An even more fundamental issue is that problem/solution approach assumes consumers have lots of problems that they want brands to resolve. In SEA, a workaround mindset endures, in spite of economic progress. Sulekha cleverly satirised this recently in India with its ‘anti-jugaad’ campaign.

But we’ve seen even more extraordinary examples of people making their own solutions versus buying solutions first hand. For example, very affluent Vietnamese homes, where a table-top fan is stuck to the ceiling with gaffer tape in lieu of air conditioning, or a newly refurbished sitting room with a 15-year-old entertainment system centre stage. We’ve met wealthy dads in Indonesia who’d rather buy fake DVDs each week than subscribe to a media service, or students who buy ‘introduction’ SIM cards each week to get the best data plan.

This is a mindset that is not (just) about money—although that is part of it.
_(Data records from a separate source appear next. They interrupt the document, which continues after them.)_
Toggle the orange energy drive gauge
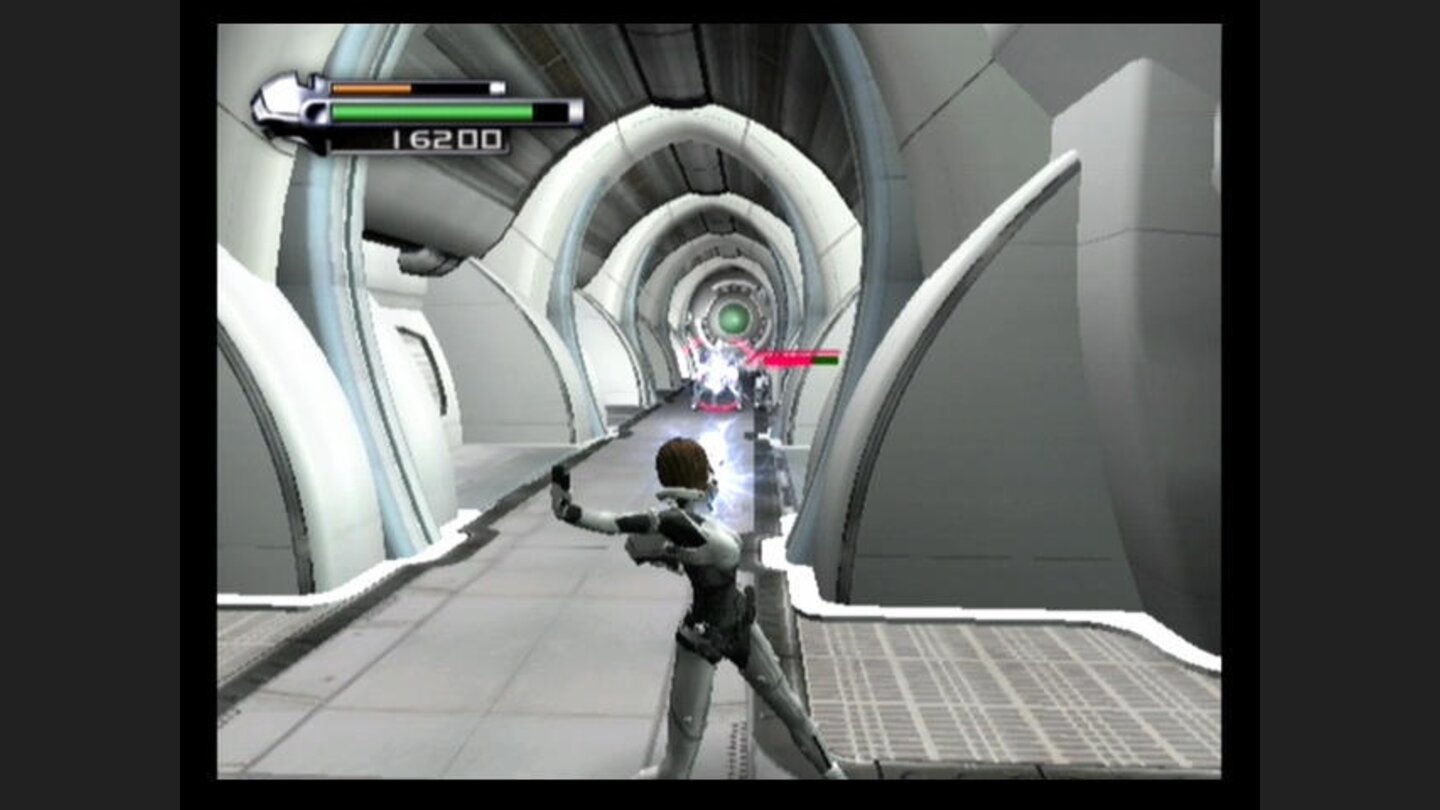 pos(370,88)
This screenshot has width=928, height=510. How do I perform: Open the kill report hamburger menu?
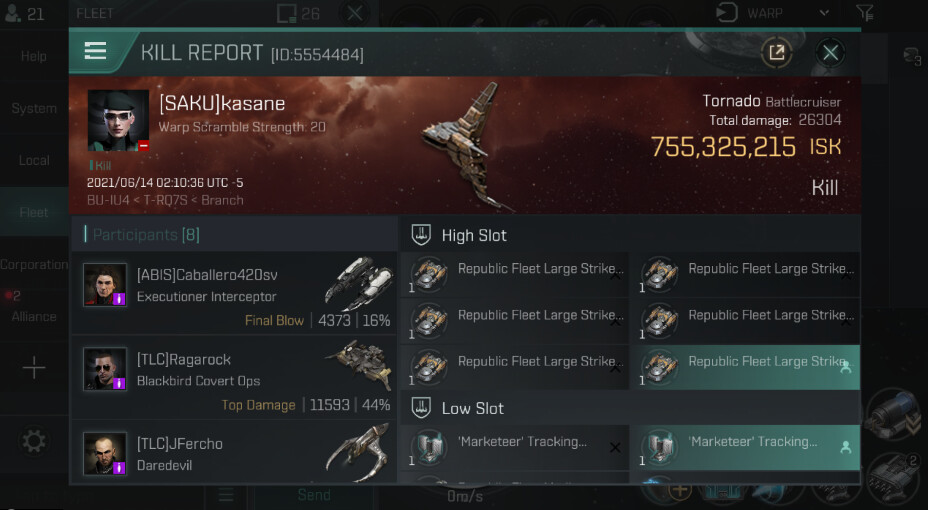[x=95, y=51]
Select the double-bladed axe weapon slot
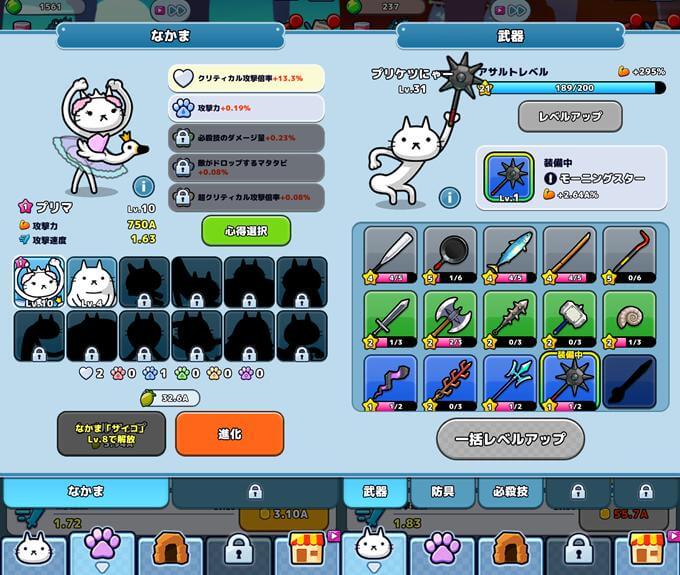 point(450,318)
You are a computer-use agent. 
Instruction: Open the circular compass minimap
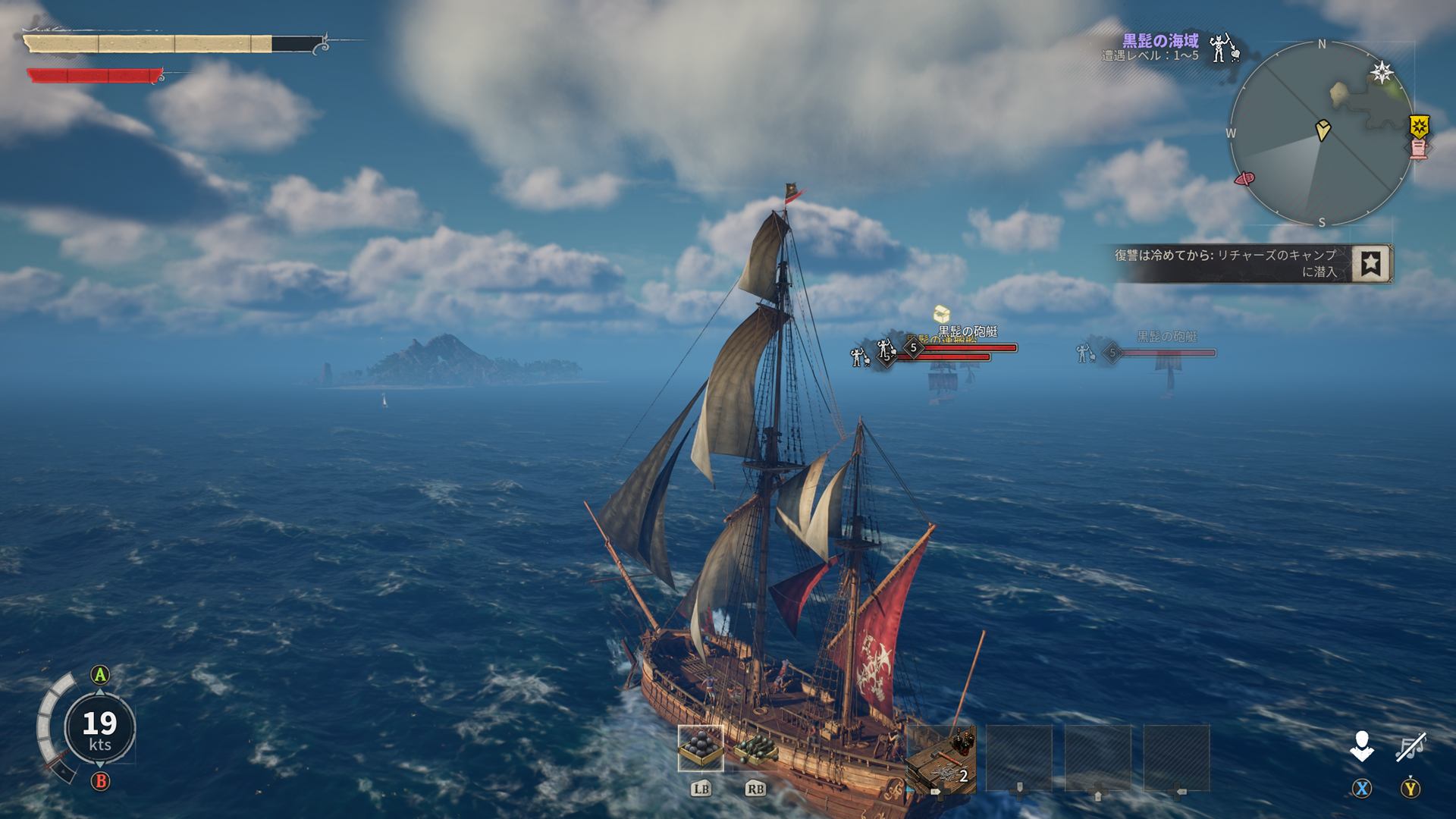click(1322, 134)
We shouldn’t underestimate that there’s some satisfaction in being savvy and finding clever ‘life hacks’. People are not always convinced that brand solutions are better. On a trip to the Philippines, I noticed that the sitting room entertainment centre had around 12 remote controls. When I asked why they didn’t buy one integrated remote, they were surprised: What would happen if they lost it? Yes, my solution resolved one tension. But it set up quite another which would be even more problematic.
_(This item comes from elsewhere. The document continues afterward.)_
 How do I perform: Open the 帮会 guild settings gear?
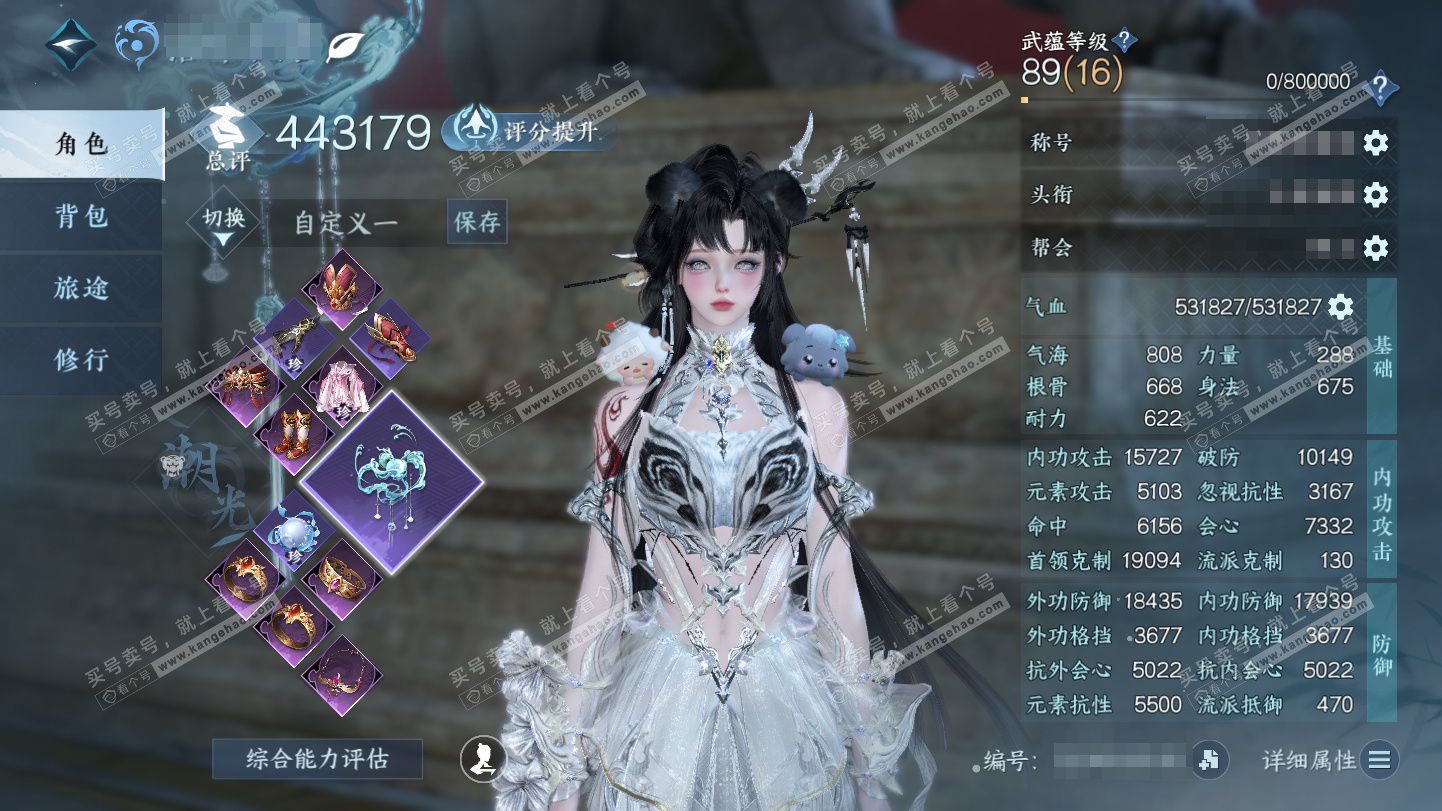[1376, 247]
This article is part of the Cultural Radar series

We believe looking beyond problem/solution innovation enables us to tap into something truly differentiated and resonant for consumers in these markets. This means approaching innovation with a fundamentally different point of view:  

  • Looking wide rather than drilling deep. We need to look to other categories, adjacent industries and other markets to understand the possibilities rather than just the issues.
  • Looking to the wider world of the consumer’s life beyond the product. What role does our brand or product play in their life today? What fills similar needs? Where might we move?
  • Seeing consumers as one source of insight, but not the sole source. Tapping into super consumers, naive experts, and cultural thinkers’ points of view, as well as internal business capabilities will build a more holistic picture.
  • More fundamentally, we need to approach innovation with a more open mindset. Rather than just seeing it as resolving tensions, we could think of augmenting pleasure points in product usage. Identifying what consumers enjoy most about products—the fragrance of a laundry wash, the visuals of a TV, or the texture of a t-shirt—and finding ways to augment them. In this part of the world, consumers may be much more articulate in building a rich, nuanced picture of the things they love, rather than pinpointing the pain points of the things they’d like to change.
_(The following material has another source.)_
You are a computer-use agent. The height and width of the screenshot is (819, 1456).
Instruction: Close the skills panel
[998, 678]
If we take this approach, the innovation challenge changes. It’s no longer about finding the ‘pain point’ needle in the haystack, but a matter of pressure testing, conflating and filtering all different insight streams through the lens of the brand. This in itself is no easy task. It requires conviction from clients and partners to make the right strategic calls. But it feels like a much more exciting, rich and open source of innovation, rather than trying to find new things through old means.